Efforts ranging from community college-based training programs to job fairs for soon-to-be-released prisoners are part of a push to increase the ranks of skilled infrastructure workers across the country.
[Above photo via Virginia’s Community Colleges]
For example, community colleges, businesses, and trade associations across Virginia recently teamed up to form the Virginia Infrastructure Academy or VIA; a new organization that aims to develop training programs to address the needs of the transportation, wind, solar, and broadband industries.
Education programs will include heavy construction and maintenance, focusing on road, bridge, and tunnel construction; broadband expansion; and on- and off-shore wind and solar energy infrastructure and distribution.
VIA’s leadership believes that “strategically scaling up” and replicating successful infrastructure-related community college training programs, which now produce 4,000 graduates annually, could produce a total of 35,000 workers skilled in those disciplines over the next five years.
“Industry needs in the face of evolving technology played a leading role in the creation of our institutions,” said Glenn DuBois, chancellor of Virginia’s Community Colleges, in a statement.
“We’ve arrived at yet another urgent moment,” he noted. “And our ability to connect individuals with high-demand infrastructure jobs, which offer family-sustaining wages and career advancement opportunities, will determine not just their future success but that of the entire commonwealth.”
The Lumina Foundation is funding the VIA’s start-up cost with a two-year, $400,000 grant. That funding will support an initial review of existing infrastructure programs across Virginia’s 23 community colleges, a plan for initial program growth through in-person and virtual offerings, and outreach to potential students, explained Kermit Kaleba, strategy director for Lumina’s Employer Aligned Credential Programs.
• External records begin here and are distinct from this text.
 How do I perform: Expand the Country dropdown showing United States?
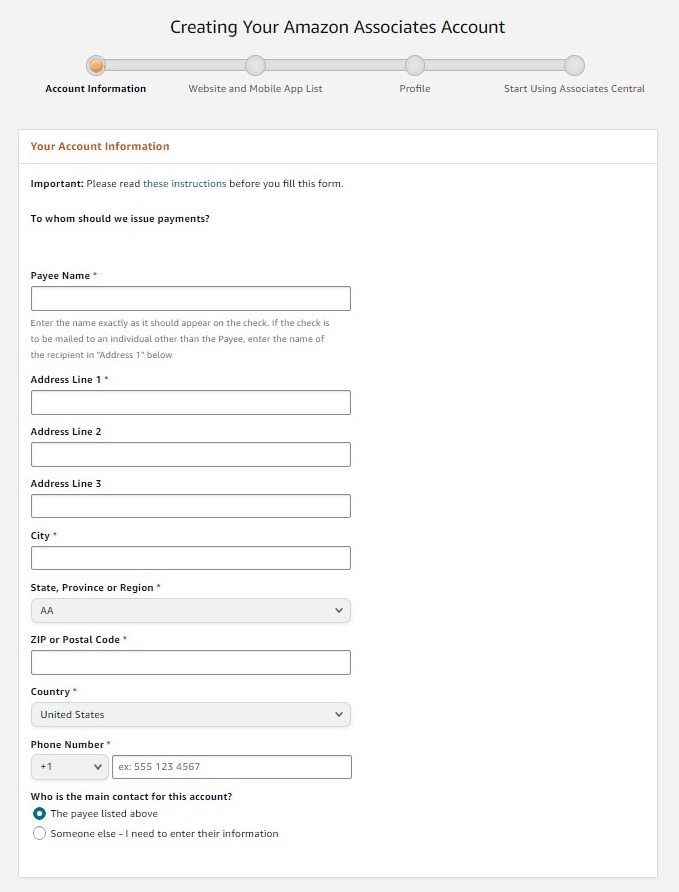point(191,715)
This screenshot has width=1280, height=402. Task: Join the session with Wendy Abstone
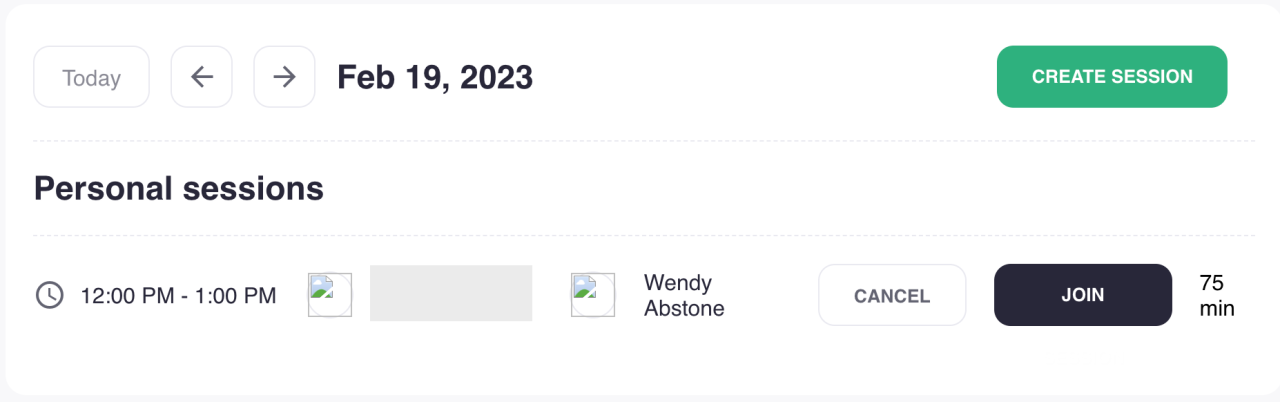click(x=1082, y=295)
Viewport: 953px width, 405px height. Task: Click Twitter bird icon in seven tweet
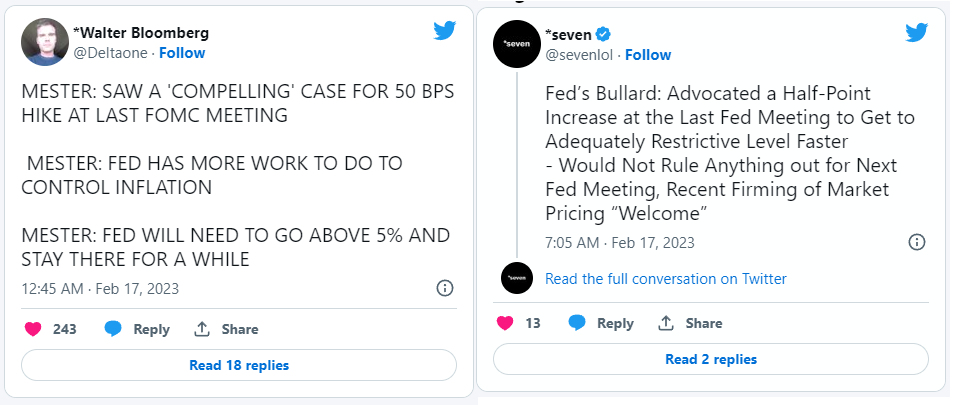pyautogui.click(x=917, y=32)
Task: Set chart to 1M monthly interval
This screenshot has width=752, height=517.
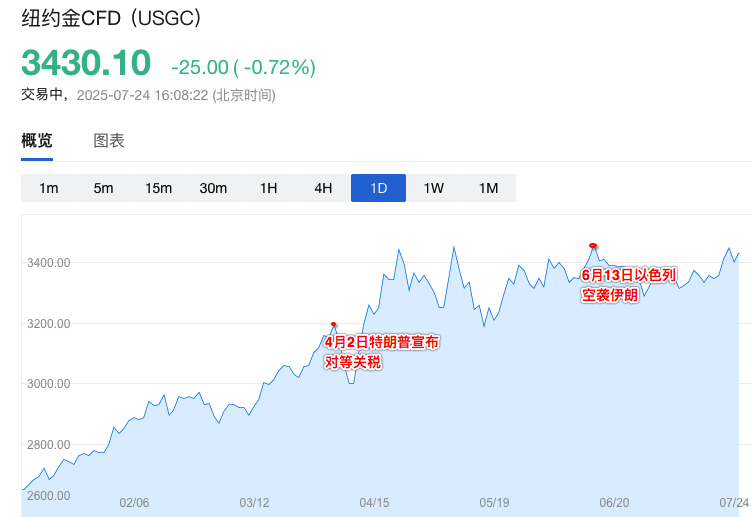Action: tap(488, 188)
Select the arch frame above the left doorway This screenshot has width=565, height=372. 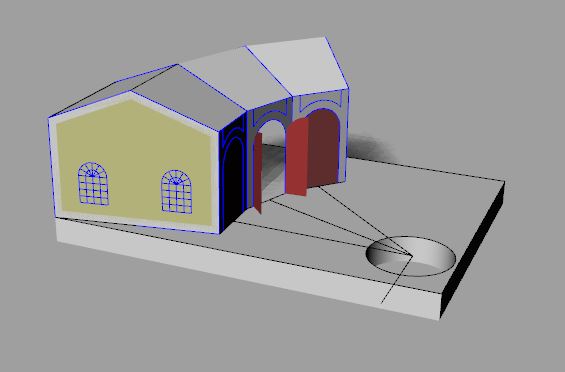click(x=270, y=115)
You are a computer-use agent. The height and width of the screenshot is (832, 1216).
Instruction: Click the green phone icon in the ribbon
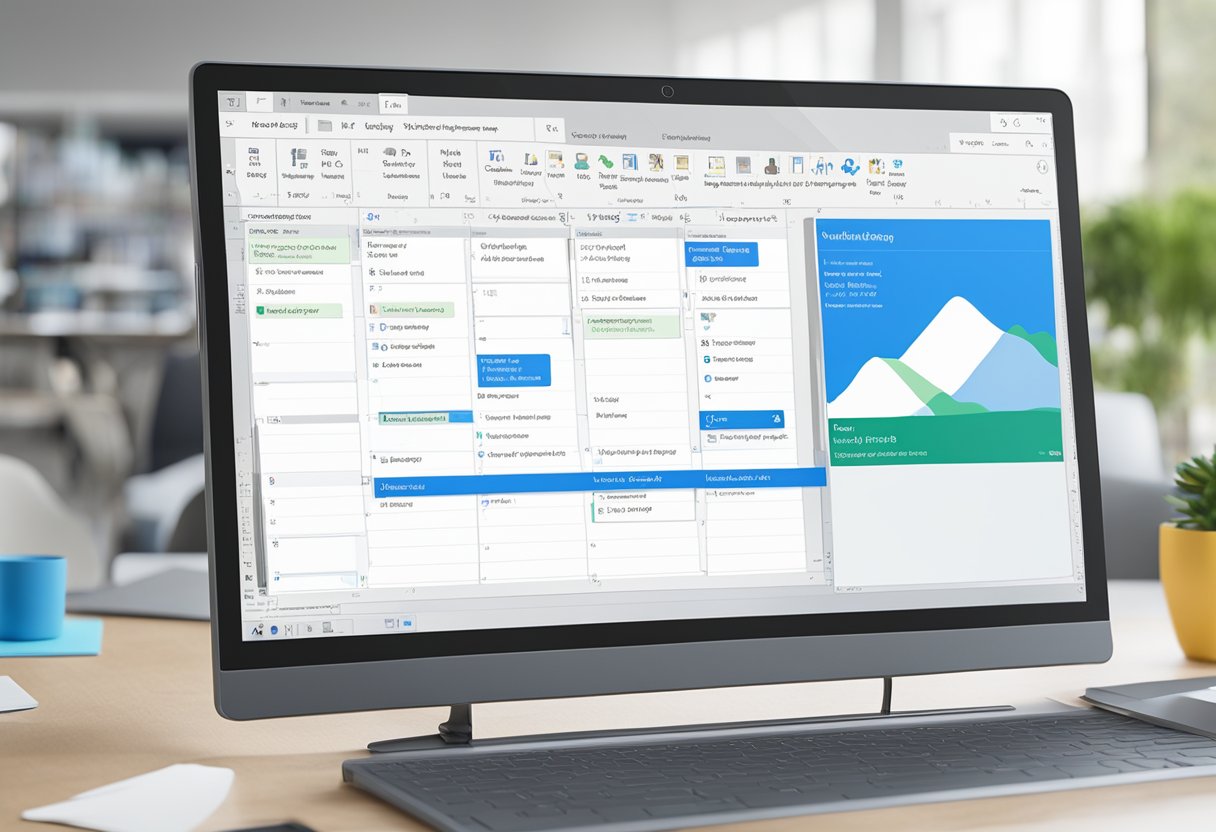tap(581, 161)
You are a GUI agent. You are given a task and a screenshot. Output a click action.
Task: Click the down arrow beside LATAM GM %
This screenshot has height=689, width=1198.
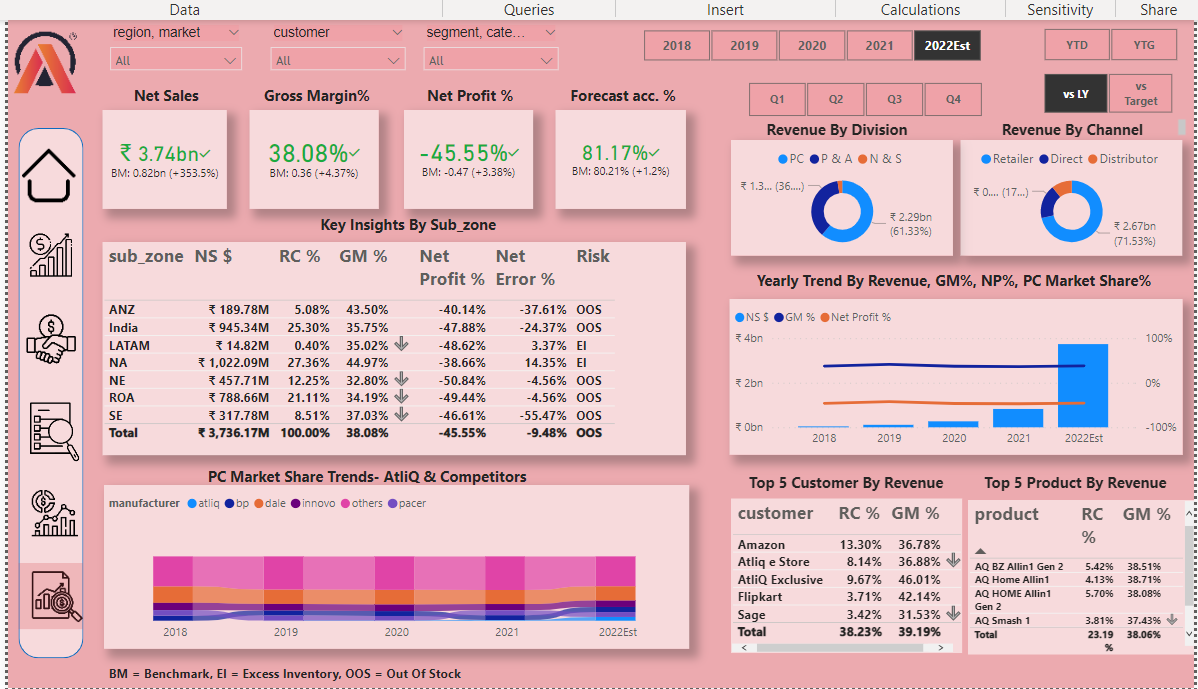pos(401,345)
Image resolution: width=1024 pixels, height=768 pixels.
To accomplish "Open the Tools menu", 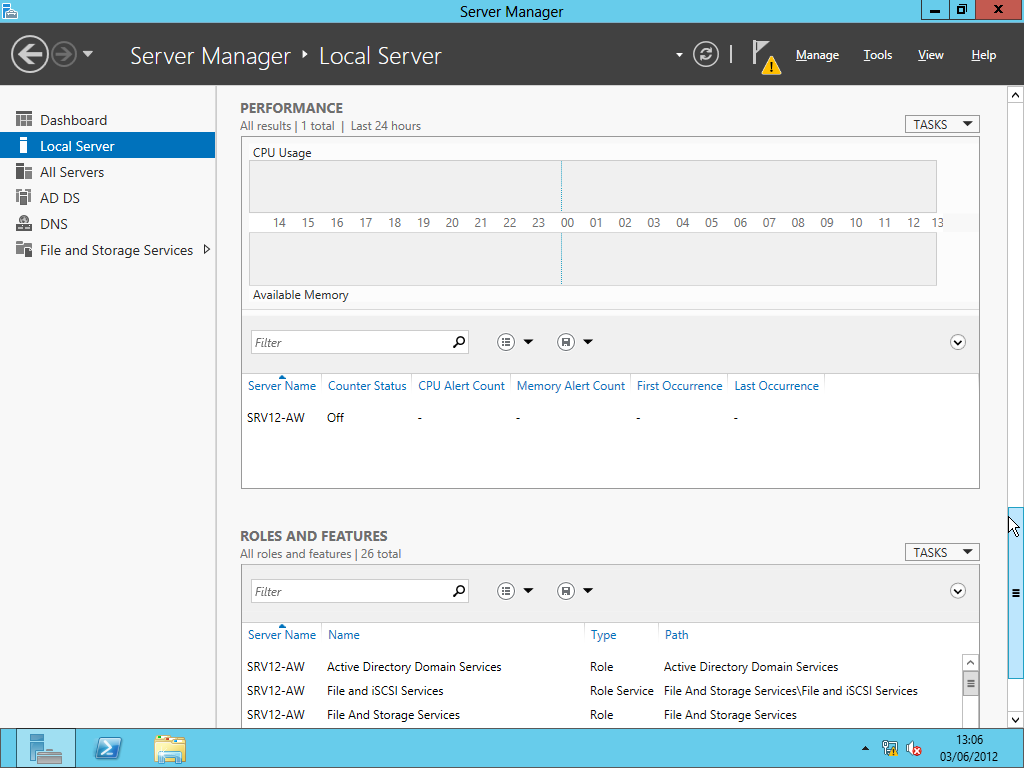I will (x=877, y=55).
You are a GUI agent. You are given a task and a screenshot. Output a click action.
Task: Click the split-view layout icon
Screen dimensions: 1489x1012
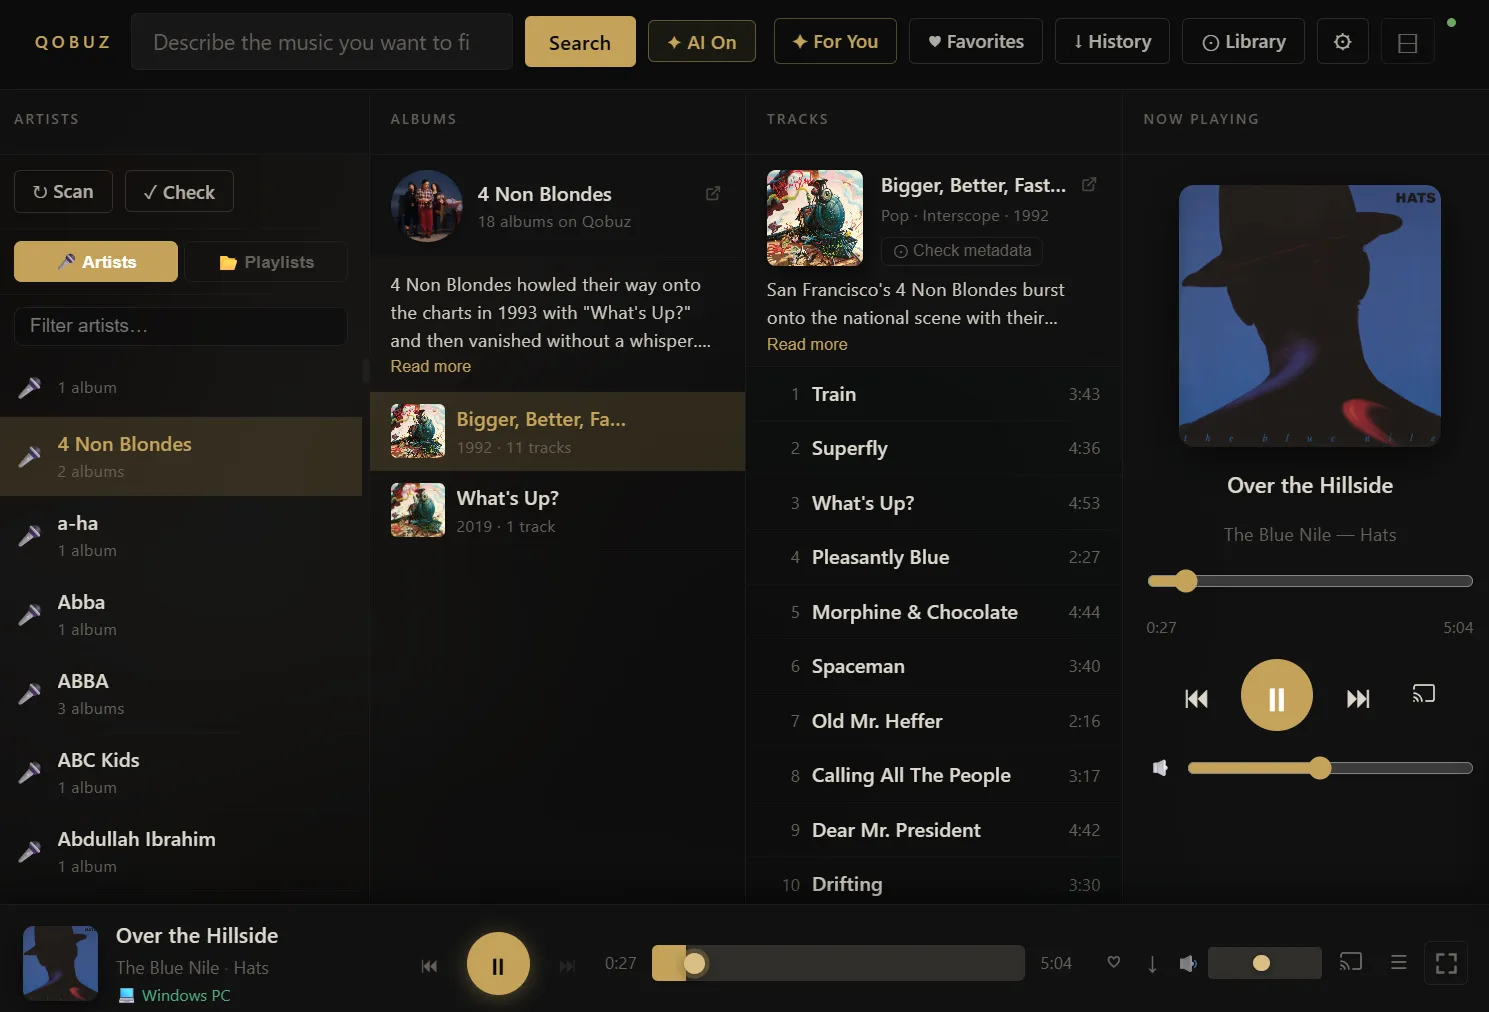(1407, 41)
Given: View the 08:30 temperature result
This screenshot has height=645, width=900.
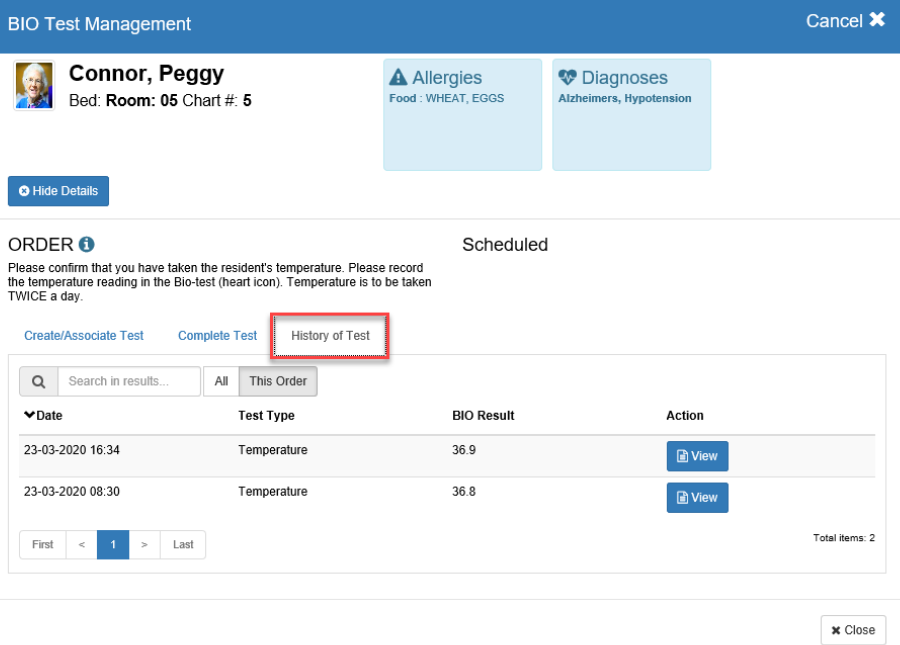Looking at the screenshot, I should pyautogui.click(x=697, y=498).
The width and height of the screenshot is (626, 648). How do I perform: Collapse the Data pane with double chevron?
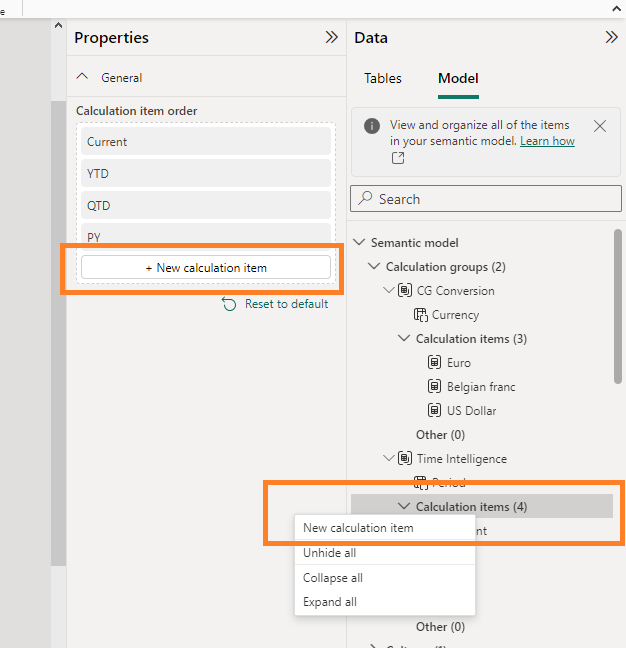click(611, 38)
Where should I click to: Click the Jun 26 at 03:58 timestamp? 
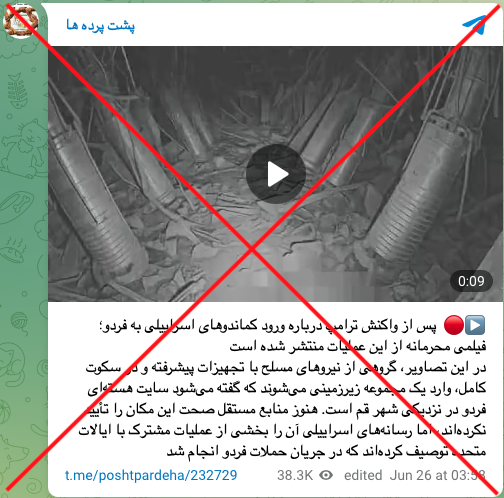point(437,475)
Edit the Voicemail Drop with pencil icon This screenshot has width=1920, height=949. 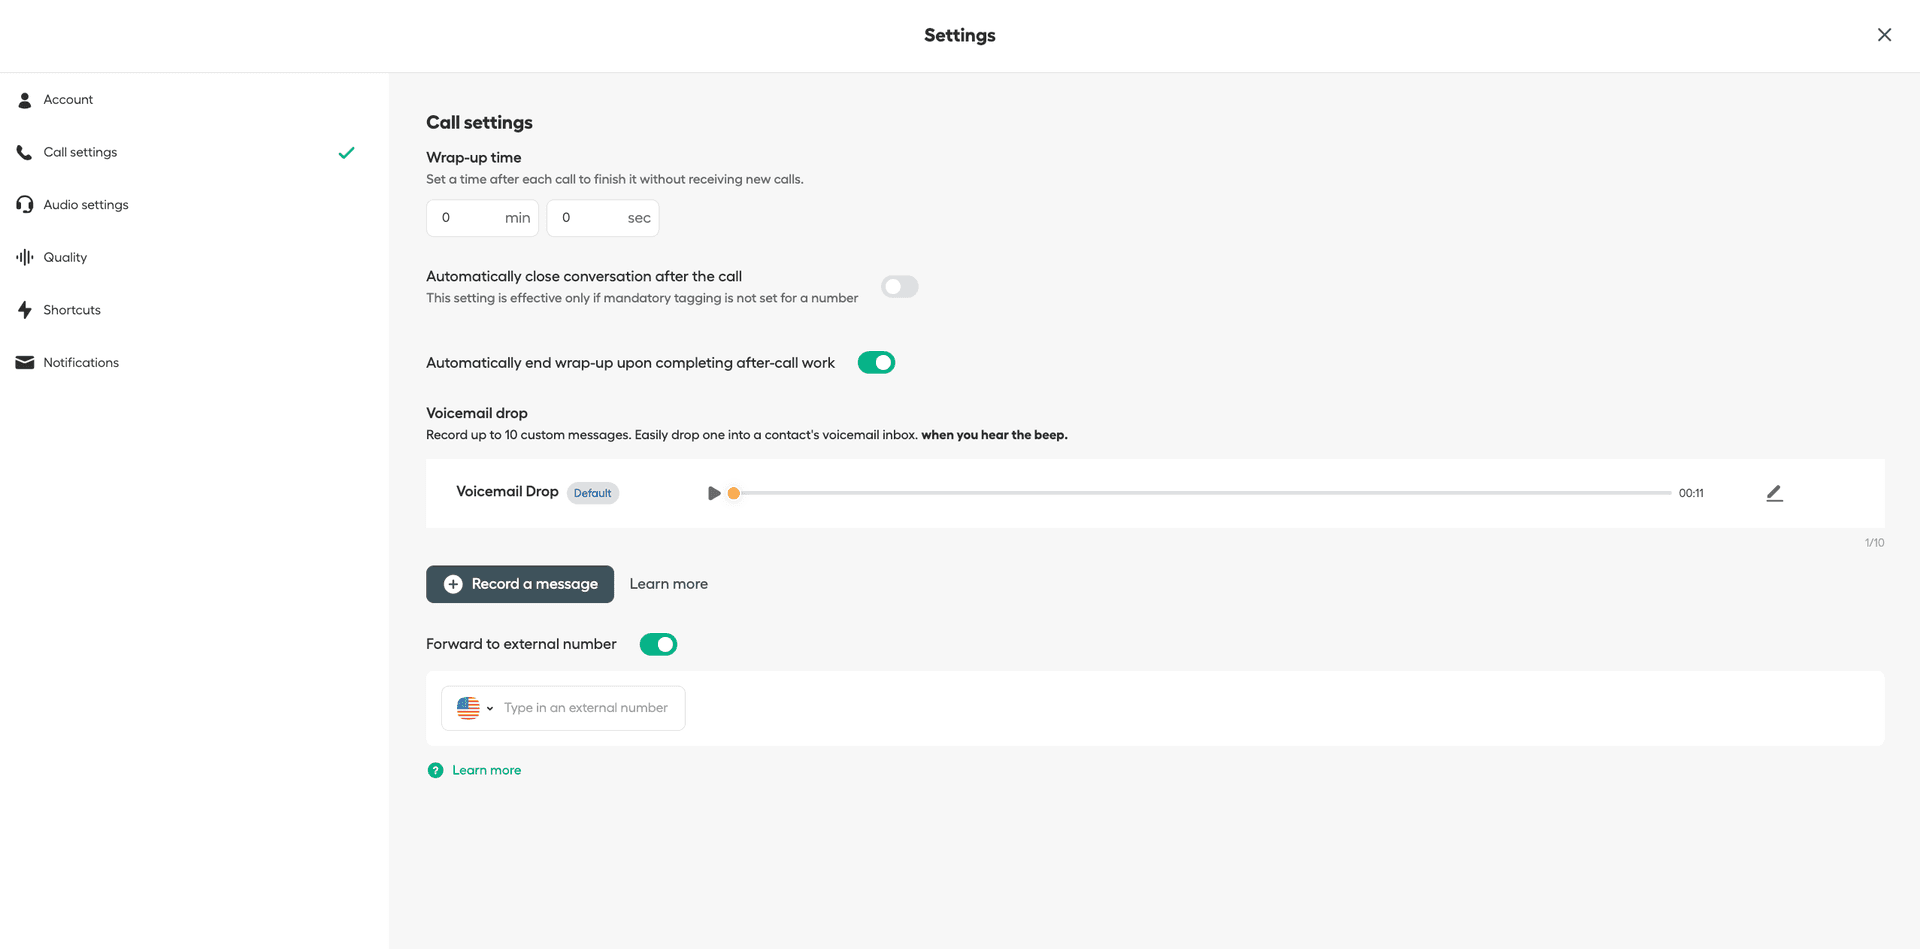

“New investments in infrastructure will lead to millions of new jobs, many of which will require some form of training beyond high school but not a four-year degree,” Kaleba said. “Community colleges are critical partners in ensuring that workers – especially adults of color – can get the skills they need to take advantage of these new opportunities.”
Meanwhile, the California Department of Transportation recently participated in a civil service workshop and hiring event for incarcerated individuals held at the California State Prison in Solano. Caltrans said in a statement that it offered 23 people conditional highway maintenance job offers prior to their parole or full release from prison, which will occur within the next year.
That hiring event is part a three-year $37 million Prison to Employment Initiative that seeks to improve labor market outcomes for former prisoners.
This is the second such job fair held at the Solano Prison, according to the California Prison Industry Authority.
Some 34 incarcerated individuals in all took the entry-level Highway Maintenance Worker or Landscape Maintenance Worker exam over the last two years, with 33 successfully passing one or both exams. Since the first workshop and hiring event in 2019, Caltrans offered 33 individuals conditional job offers.